◆ What you have to do ◆
Transcribe exactly the line containing "Task: Tap the 高级强力 skill icon" and each line after it, through the end of the entries, with nothing before or after.

◆ Provided data ◆
────────

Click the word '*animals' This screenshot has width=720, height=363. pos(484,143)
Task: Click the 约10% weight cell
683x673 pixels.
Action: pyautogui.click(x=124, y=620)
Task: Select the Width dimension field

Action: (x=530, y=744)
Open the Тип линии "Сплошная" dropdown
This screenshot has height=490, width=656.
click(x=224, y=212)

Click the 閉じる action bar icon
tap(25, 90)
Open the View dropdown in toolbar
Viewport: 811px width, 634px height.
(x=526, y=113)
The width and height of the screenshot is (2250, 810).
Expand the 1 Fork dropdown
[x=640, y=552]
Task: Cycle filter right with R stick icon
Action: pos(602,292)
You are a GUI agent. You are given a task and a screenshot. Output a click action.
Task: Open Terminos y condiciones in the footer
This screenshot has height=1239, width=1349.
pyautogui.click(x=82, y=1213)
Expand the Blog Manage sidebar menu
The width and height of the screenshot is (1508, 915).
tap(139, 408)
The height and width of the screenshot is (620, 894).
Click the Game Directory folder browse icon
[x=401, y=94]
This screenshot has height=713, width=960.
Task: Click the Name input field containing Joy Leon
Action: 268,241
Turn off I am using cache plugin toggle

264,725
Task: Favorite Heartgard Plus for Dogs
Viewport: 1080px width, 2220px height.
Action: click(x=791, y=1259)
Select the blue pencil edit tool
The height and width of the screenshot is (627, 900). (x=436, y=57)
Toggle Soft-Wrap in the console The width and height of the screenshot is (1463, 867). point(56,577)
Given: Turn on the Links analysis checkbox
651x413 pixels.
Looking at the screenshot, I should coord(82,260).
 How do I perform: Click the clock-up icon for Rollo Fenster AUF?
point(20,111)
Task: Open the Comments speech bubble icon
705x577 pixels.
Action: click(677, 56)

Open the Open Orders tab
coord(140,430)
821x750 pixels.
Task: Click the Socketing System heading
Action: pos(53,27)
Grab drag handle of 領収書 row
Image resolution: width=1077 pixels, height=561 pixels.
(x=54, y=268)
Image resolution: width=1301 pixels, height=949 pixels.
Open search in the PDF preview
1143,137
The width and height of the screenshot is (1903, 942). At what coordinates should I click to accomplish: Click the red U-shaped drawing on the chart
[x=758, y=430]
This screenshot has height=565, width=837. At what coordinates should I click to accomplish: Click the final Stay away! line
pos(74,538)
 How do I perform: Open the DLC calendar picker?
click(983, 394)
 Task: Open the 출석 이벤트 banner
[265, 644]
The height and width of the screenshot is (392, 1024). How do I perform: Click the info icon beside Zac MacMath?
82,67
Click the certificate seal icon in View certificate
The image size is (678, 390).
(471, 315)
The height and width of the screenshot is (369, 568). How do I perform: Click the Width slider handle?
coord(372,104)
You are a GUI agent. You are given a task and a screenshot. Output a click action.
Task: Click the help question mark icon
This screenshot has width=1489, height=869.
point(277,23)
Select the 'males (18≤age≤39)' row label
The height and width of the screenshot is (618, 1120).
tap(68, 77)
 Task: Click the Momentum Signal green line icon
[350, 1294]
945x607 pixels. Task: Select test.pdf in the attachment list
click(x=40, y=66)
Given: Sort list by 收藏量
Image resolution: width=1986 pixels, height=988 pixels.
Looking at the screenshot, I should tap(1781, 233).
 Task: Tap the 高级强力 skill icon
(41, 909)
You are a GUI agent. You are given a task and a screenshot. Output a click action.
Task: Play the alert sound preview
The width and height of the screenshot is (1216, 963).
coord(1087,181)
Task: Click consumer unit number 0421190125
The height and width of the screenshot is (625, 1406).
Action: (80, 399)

────────

◆ Completed task ◆
 Task: Tap the 高级强力 skill icon
(41, 909)
You are a GUI agent. You are given a task and a screenshot. Output a click action.
Task: Play the alert sound preview
The width and height of the screenshot is (1216, 963).
coord(1087,181)
Task: Click consumer unit number 0421190125
The height and width of the screenshot is (625, 1406).
Action: (80, 399)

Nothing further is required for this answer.